The creepy small child with powers is a hallmark of supernatural/horror-type stuff, and Eleven’s introduction certainly fits the bill on that.  She’s raised in a mysterious lab by shadowy government scientists, first appears in a hospital gown with a shaved head, can actually kill people with her mind, and speaks mostly in cryptic single-word sentences.  Check, check, and check.  Her powers are by turns awesome (that truck, man) and horrifying, both for her (making contact with the Demogorgon) and those around her (effortlessly snapping someone’s neck with her telekinesis.)  Seeing her in action, the boys are alternately excited, wowed, scared, and sobered by what she can do.

But hand in hand with the powers go Eleven’s trauma.  This girl has been horrifically messed-up by the scientist who’s taught her to call him “Papa,” who kidnapped her and has been grooming her to be a spy/future weapon against the Russians, who pushes her toward a monster from another dimension to poke at it because he wants to see what will happen, who calls her the number he tattooed on her body, who shoves her into the enclosed spaces he knows she fears, who looks at the destructive force of her powers and sees potential.  When she escapes at the start of the series, Eleven is terrified, plagued by guilt over something she hadn’t wanted to do in the first place, and completely disoriented by the world around her.

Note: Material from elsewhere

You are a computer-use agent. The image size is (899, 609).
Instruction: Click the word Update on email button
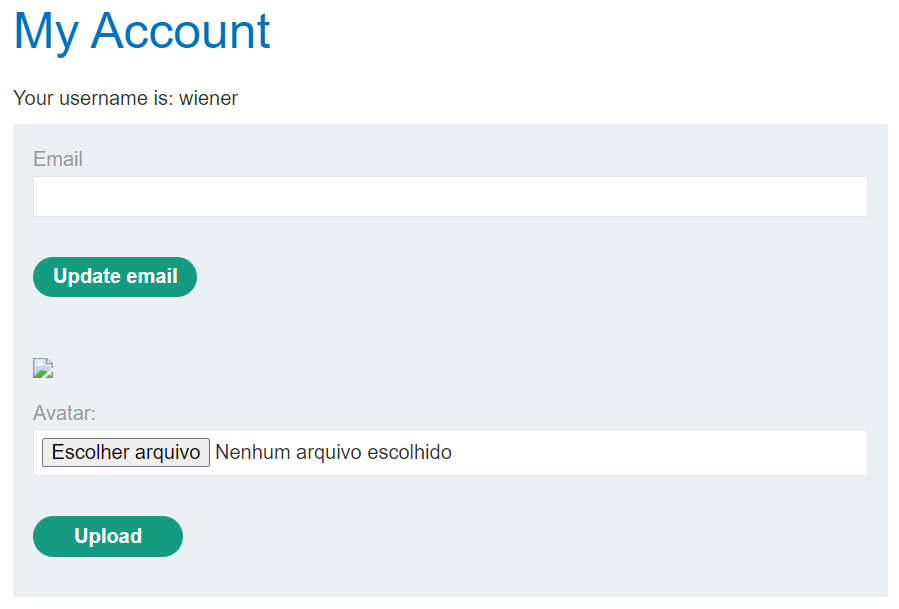pyautogui.click(x=87, y=277)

One of the real joys of the series is Eleven discover the world.  In season 1, I love her wonder at eating Eggos, and I just adore that moment where, after Dustin’s repeatedly tried to get her to float the Millennium Falcon model with her powers, she does it for fun when she’s alone in the house.  It’s wonderful to see her learning what friends are and that people can be kind.  In season 2, she seems to find one prison traded for another, albeit more well-intentioned, one (the road to hell, Hopper…), and she chafes at her protective constraints.  She and Hopper get angry with each other in that painful/yearning way that only people who really care about each other can.  She seeks to uncover her past, understand who and what she is, and figure out what that means for her.  In season 3, she navigates “normal” tween life with having superpowers: kissing boys, making friends, sneaking out and enjoying the mall.  She struggles to understand the quagmire of boy/girl relationships and immature boys who don’t say what they feel, but she also has honest fun and comes into herself more than ever as a person – the delight in her eyes as she snaps those suspenders is one of the purest things I’ve seen all summer.

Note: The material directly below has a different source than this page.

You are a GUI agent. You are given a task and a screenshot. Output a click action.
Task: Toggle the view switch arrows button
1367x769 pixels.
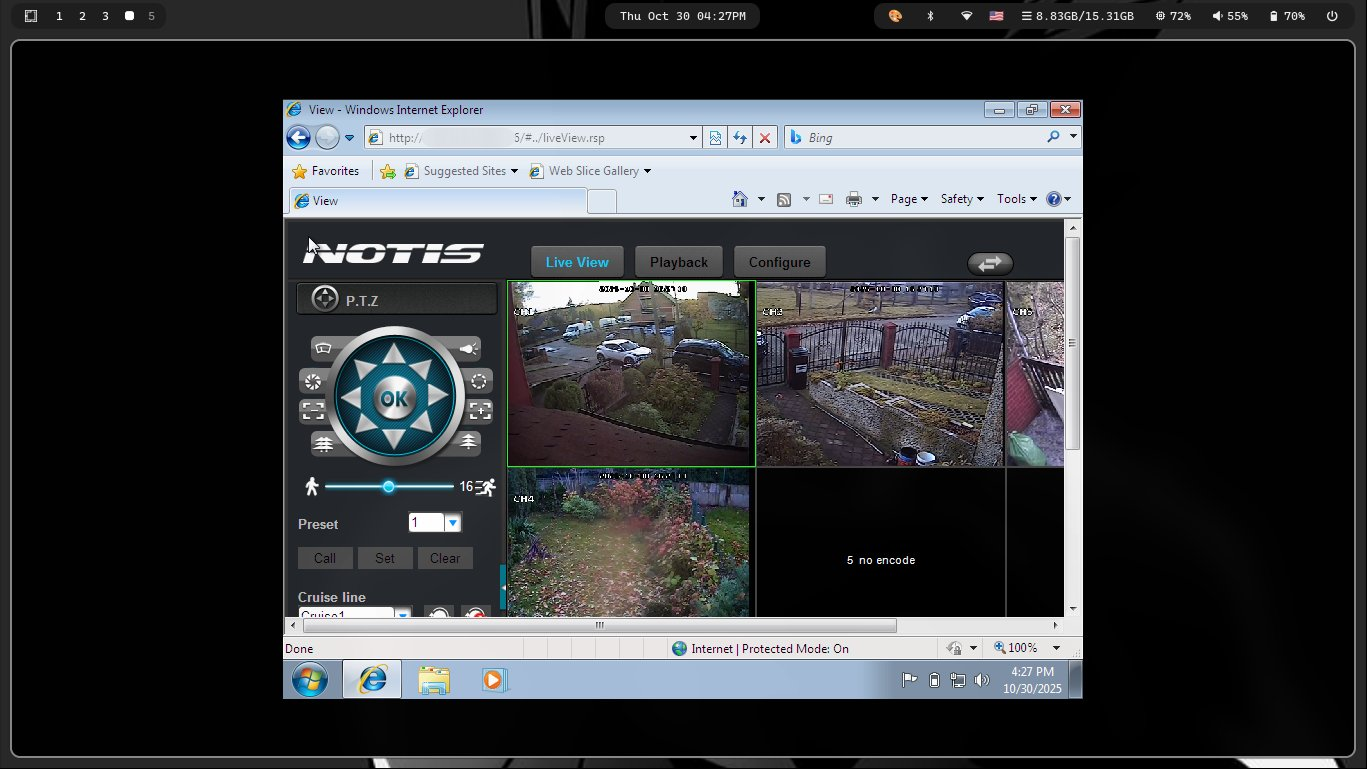click(x=990, y=263)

On the flipside, it breaks my heart to see how used she is.  Even the kis, who do like her, are often preoccupied with what she can do for them.  Demonstrate her powers.  Contact Will.  Find Will.  Find the gate.  Heck, open a locked door.  In season 1, when the kids finally connect with the adults and the teens, even though they’ve spent the day hiding from Eleven’s former captors and Eleven is burnt out from flipping a truck with her mind, she’s immediately asked to make contact with Will and Barb in the Upside Down.  I understand the impulse, since a) the stakes are super-real and b) she can do what no one else can, but I’m sure that’s what Dr. Brenner thought, too.  In light of all she’s been through and been forced to do, it makes me sad that even the people who are nice to her make demands of her and, despite whatever earnest kindness they show her, take a long time to indicate that they’d still like her if she didn’t do things for them.  She deserves more than that, and thank goodness Max comes along.  As the two girls develop a friendship in season 3, it’s super-satisfying to see Max take Eleven under her wing and teach her the ways, not just of being a tween girl, but of doing what she wants. Whether that means breaking the rules or saying for herself what she can and can’t handle (Eleven’s a hero, so she’s naturally inclined to want to help anyway, but it’s important that it’s her choice to make,) it’s high time Eleven had someone in her corner who gives her that space.